Texte à analyser:
CORPS-approche-holistique-santecoolSelon l’Organisation Mondiale de la Santé, les maladies cardiovasculaires sont la première cause de mortalité dans le monde. En France, on dénombre 147.000 décès par an, soit la deuxième cause de mortalité après le cancer qui fait 154.000 morts chaque année. On estime également qu’un patient sur 7 ayant fait un infarctus du myocarde décédera des suites de cet accident cardiaque. Or, on dénombre 125 000 infarctus du myocarde par an en France. 130 000 patients sont atteints par un accident vasculaire cérébral : il s’agit du premier motif de handicap en France…[1]

Face à ce constat alarmant, les praticiens et les autorités de santé reconnaissent l’importance d’une hygiène de vie dans la prévention de ces risques : alimentation équilibrée, pratique sportive, diminution ou arrêt de la consommation d’alcool et/ou de tabac… Le parent pauvre du dépistage semble être le sommeil. Si dans la conscience collective le sommeil est effectivement un des éléments fondamental pour une vie en bonne santé et un corps au top, il est souvent peu étudié et pris en considération dans le dépistage de maladies, telles que les maladies cardiovasculaires.

Consigne: Recopiez mot pour mot le passage du texte sur les maladies cardiovasculaires, en commençant par « Face à ce constat » et en allant jusqu'à « les maladies cardiovasculaires. ».

Informations:
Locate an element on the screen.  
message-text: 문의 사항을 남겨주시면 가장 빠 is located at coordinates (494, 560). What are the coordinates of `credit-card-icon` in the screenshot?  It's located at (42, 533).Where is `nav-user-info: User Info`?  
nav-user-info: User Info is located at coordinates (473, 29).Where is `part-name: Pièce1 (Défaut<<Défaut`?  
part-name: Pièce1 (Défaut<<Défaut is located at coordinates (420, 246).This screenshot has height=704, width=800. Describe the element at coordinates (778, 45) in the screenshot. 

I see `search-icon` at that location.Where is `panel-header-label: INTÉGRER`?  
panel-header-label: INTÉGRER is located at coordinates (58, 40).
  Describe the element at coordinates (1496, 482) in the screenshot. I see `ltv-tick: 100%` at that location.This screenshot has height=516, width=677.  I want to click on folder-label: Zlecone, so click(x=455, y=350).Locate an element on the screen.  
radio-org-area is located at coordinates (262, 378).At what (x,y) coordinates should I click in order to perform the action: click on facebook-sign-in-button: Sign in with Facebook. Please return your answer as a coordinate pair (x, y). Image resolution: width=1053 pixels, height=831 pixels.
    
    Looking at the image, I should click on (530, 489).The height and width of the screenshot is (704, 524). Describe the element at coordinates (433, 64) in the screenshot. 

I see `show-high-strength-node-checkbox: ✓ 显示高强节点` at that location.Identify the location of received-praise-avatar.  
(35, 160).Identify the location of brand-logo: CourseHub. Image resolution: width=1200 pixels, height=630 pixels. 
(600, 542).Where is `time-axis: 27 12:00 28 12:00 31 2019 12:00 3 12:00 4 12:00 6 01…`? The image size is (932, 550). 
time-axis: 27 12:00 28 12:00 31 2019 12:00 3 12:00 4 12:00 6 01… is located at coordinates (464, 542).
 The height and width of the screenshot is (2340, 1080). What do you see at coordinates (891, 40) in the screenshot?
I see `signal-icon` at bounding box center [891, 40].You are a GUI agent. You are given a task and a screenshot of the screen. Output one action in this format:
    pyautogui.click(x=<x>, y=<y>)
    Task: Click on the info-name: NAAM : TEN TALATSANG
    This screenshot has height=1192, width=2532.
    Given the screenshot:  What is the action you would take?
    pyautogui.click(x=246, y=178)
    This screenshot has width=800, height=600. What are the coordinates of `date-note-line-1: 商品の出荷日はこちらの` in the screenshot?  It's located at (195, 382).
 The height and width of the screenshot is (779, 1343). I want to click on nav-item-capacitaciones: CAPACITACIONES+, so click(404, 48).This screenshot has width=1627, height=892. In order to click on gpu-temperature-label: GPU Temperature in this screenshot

Réponse ci-dessous:
Face à ce constat alarmant, les praticiens et les autorités de santé reconnaissent l’importance d’une hygiène de vie dans la prévention de ces risques : alimentation équilibrée, pratique sportive, diminution ou arrêt de la consommation d’alcool et/ou de tabac… Le parent pauvre du dépistage semble être le sommeil. Si dans la conscience collective le sommeil est effectivement un des éléments fondamental pour une vie en bonne santé et un corps au top, il est souvent peu étudié et pris en considération dans le dépistage de maladies, telles que les maladies cardiovasculaires.